Impact on Future Cases
This decision restructures the delay jurisprudence:
- Litigants will face a clear two-year “dormancy rule” as the first trigger for dismissal risk.
- Plaintiffs who seek adjournments should expect prescriptive timetables and “unless” orders to avoid dormancy.
- Counsel and parties will be incentivized to use active case-management tools (notices for trial, pleadings schedules) if they wish to protect their litigation from being struck out.
- The “exceptional” O'Domhnaill v. Merrick strand remains for truly stale cases where fair trial is impossible, but is unlikely to apply in most commercial and personal-injury claims.
- The Superior Court Rules Committee may consider amending Ord. 122 to elaborate permissible excuses and procedures for obtaining relief from the dormancy presumption.
Complex Concepts Simplified
- Inherent Jurisdiction
- Courts hold the power, apart from any written rule, to manage their own procedures and protect the fair administration of justice. This includes dismissing cases that have become unreasonably delayed.
- Order 122, Rule 11
- A tailored rule stating: if no formal step in a case occurs for two years, the opposing party can ask the court to dismiss the action for “want of prosecution.” It also lets the court impose other terms it considers just.

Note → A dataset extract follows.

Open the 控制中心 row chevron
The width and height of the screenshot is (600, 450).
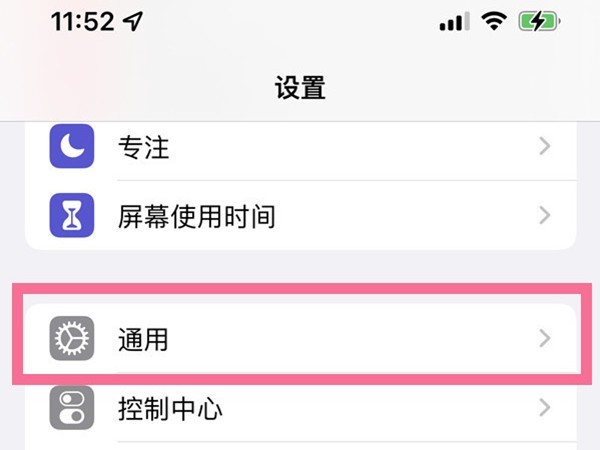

- “Inordinate and Inexcusable” Delay
- Delay that exceeds normal limits (two years under Rule 11), is without good reason, and seriously prejudices the opposing side’s ability to prepare its case or to enjoy the fair trial a court must guarantee.
Conclusion
By re-anchoring the strike-out test in the positive two-year dormancy rule of Ord. 122, r. 11, the Supreme Court has clarified and strengthened judicial tools against dilatory litigation. Absent compelling excuse, failure to take any step for two years or more generates a presumption of inordinate delay ripe for dismissal. Parties and practitioners must now be vigilant: remaining passive invites irreversible loss of access to the courts. This judgment marks a decisive shift away from decades of “endless indulgence” and toward a civil justice system that demands timely prosecution and preserves resources for litigants who do not rest on procedural rights.